Fatty acid utilization in the hypertrophied and failing heart: molecular regulatory mechanisms.

During the development of cardiac hypertrophy and in the failing heart, the chief myocardial energy source switches from fatty acid beta-oxidation to glycolysis: a reversion to the fetal energy substrate preference pattern. This review describes recent molecular studies aimed at delineating the gene regulatory pathway involved in the energy metabolic switch in the hypertrophied heart and the potential role of the attendant metabolic consequences in the pathogenesis of heart failure. Studies have been performed with the 'spontaneous hypertensive and heart failure' rat strain and with human cardiomyopathic tissue.
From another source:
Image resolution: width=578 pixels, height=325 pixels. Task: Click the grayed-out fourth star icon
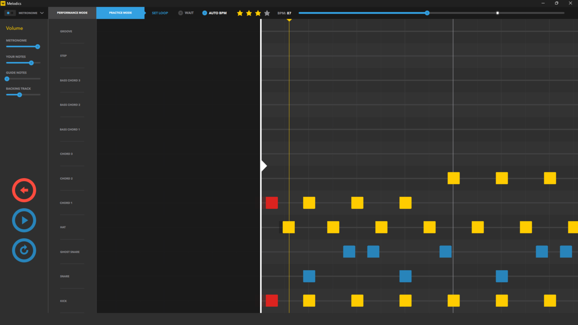267,13
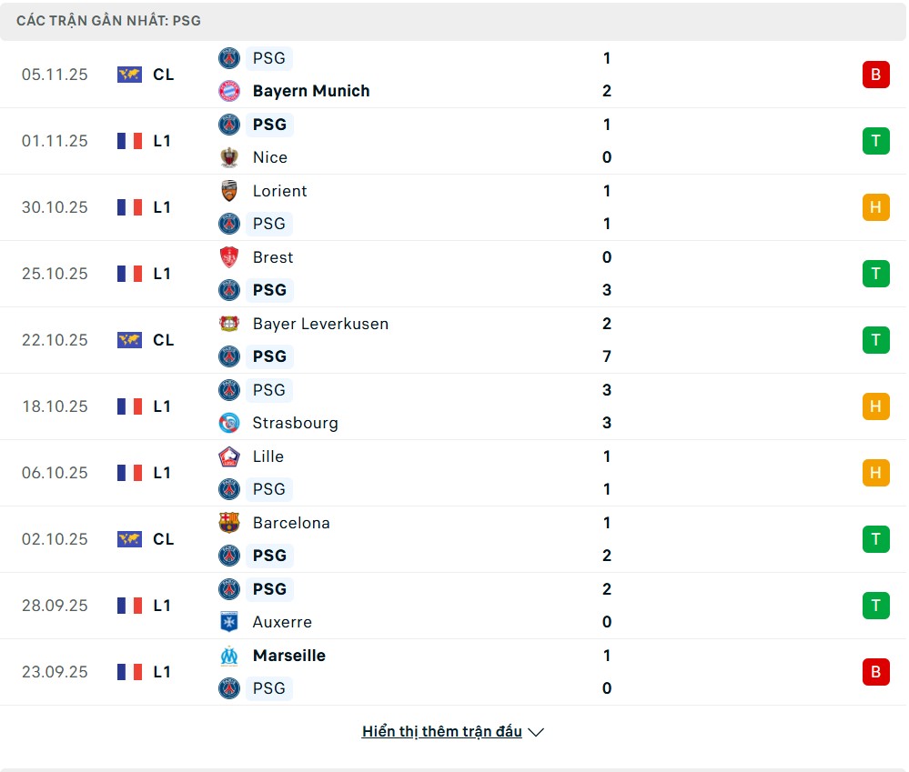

These studies have demonstrated that expression of the gene that encodes medium-chain acyl-coenzyme A dehydrogenase (MCAD), a key fatty acid beta-oxidation enzyme, is down-regulated during the progression from cardiac hypertrophy to ventricular dysfunction. A series of studies performed in mice transgenic for the human MCAD gene promoter have identified a transcriptional regulatory pathway involved in the repression of MCAD gene expression in the hypertrophied mouse heart. Two categories of transcription factors, nuclear hormone receptors and Sp factors, bind MCAD gene promoter regulatory elements in response to pressure overload to reactivate a fetal metabolic gene program. Studies are under way to manipulate this transcriptional regulatory pathway in mice using genetic engineering strategies to determine whether this energy metabolic derangement plays a primary role in the development of cardiac hypertrophy and heart failure.